Love the web and how it makes new words all the time? Awesome, because there are a few more ready to go that you can use, because now they’re in the dictionary.
Not all Australians pay attention to the Webster dictionary — hey, we have the Macquarie, so why would we? — but if you do, Merriam Webster has this week added some new words that you can use in real-life and not fear that someone is going to call you a jargon hustler (not that anyone would, because we probably just made up that term).
In any case, Webster’s new technological terms this week include the “meme” which Webster describes as either “an idea, behaviour, style, or usage that spreads from person to person” or the definition most of us know it as with “an amusing or interesting item (such as a captioned picture or video) or genre of items that is spread widely online especially through social media”.
Sounds like a meme to us.
“Clickbait” has also been added to the dictionary, though not bait for you to click like on various websites, with this one defined as “something (such as a headline) designed to make readers want to click on a hyperlink especially when the link leads to content of dubious value or interest”.

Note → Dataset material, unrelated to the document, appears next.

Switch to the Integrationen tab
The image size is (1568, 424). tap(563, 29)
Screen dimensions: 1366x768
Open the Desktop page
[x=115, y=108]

Clickbait and meme aren’t alone, and will be joined by icons of a smiley, happy, playful nature, as “emoji” has graduated into a real word too, and not just something that you can occasionally tell a story in while your friends scratch their heads wondering how you did that.
From here on in, emoji (which can also be plural with “emojis” in case there was any doubt) is defined as “any of various small images, symbols, or icons used in text fields in electronic communication (as in text messages, e-mail, and social media) to express the emotional attitude of the writer, convey information succinctly, communicate a message playfully without using words, etc”.

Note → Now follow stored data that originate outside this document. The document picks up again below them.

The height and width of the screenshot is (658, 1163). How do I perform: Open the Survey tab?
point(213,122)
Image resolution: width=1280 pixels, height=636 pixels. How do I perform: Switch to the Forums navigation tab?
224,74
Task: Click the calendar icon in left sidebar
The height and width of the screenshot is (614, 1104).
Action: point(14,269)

One wonders whether “emoji” now replaces “emoticons” given at one point, an emoticon was very much the same concept, with an icon — say “:)” or “;(“ — used to convey an emotion. Granted, emoji can do more, and even Ikea and Star Wars have used them, but they offer very similar concepts.
And there are a couple of acronyms joining the dictionary, too.
For instance, it is now ok to say “WTF” — because that abbreviation is totally valid, apparently — as well as “NSFW”, just make sure your work is fine with you saying what “WTF” stands for at work otherwise it might be deemed a little NSFW, if you catch our drift.